De hecho, esta última se curaría unos días después, y san Agustín la presentaría al pueblo ya curada para que el pueblo se diera cuenta del poder que tiene la oración. A pesar de que la curación había sucedido durante la predicación agustiniana, el obispo de Hipona tuvo el detalle de interrumpir su sermón y de invitar al pueblo a dar gracias por lo sucedido:

Y mientras Agustín contaba esto, desde la memoria de san Esteban el pueblo comenzó a gritar y a decir:

¡Gracias a Dios! ¡Alabanzas a Cristo!» En medio de aquel griterío incesante, la muchacha que fue curada fue llevada al ábside. Al verla, el pueblo, en medio de gozo y llanto, en silencio total de palabras, pero no sin griterío que prolongó por un momento. Restablecido el silencio, el obispo Agustín dijo: «Está escrito en el salmo: Dije: «Confesaré contra mí mi delito ante el Señor mi Dios», y tú perdonaste la maldad de mi corazón. Dije: «Confesaré»; no lo he confesado aún. Dije: «Confesaré», y tú perdonaste. Encomendé a vuestras oraciones a está desgraciada; mejor, a esta ex desgraciada. Nos dispusimos a orar, y hemos sido escuchados. Sea nuestro gozo una acción de gracias. La Iglesia, madre santa, ha sido escuchada antes que aquella madre, maldita para ruina suya (Sermón 323, 4).

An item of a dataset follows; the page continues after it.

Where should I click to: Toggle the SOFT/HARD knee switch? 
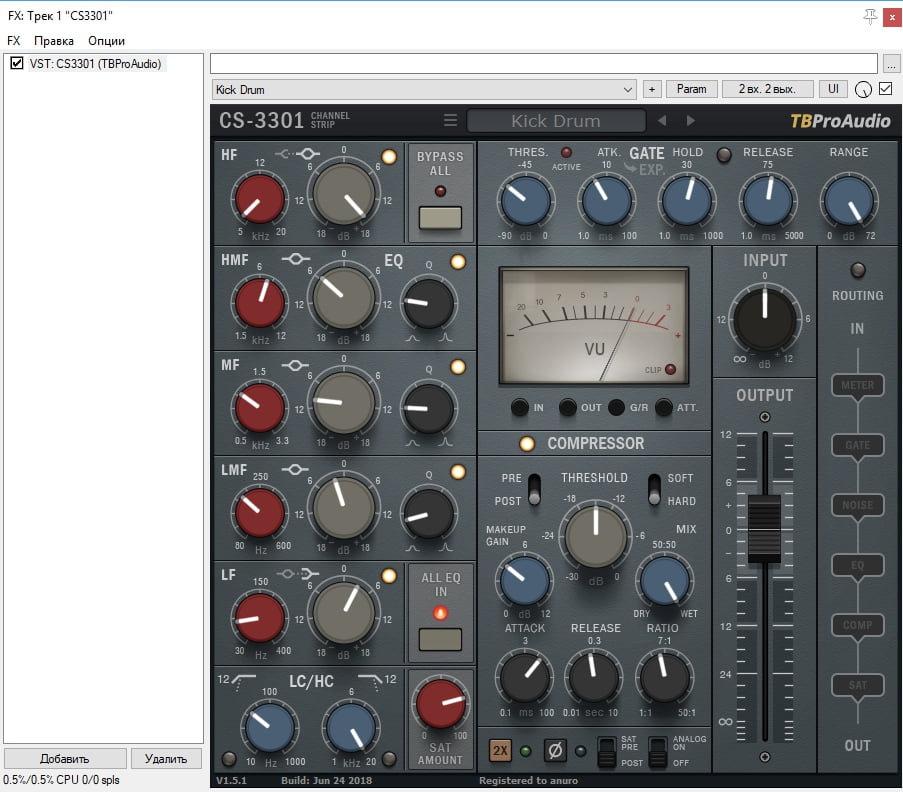point(655,489)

San Agustín es para nosotros ejemplo de cuidar los pequeños detalles, pues muchos de ellos son una señal o indicador de cosas grandes, pues no hay detalle, por pequeño que sea, que no se convierta en algo grande, si es hecho con mucho amor. Por eso tiene sentido la oración que hace san Agustín en las Confesiones:

Concede, ¡oh, Dios!, a los hombres ver en lo pequeño las nociones comunes de las cosas pequeñas y grandes (Confesiones 11, 29).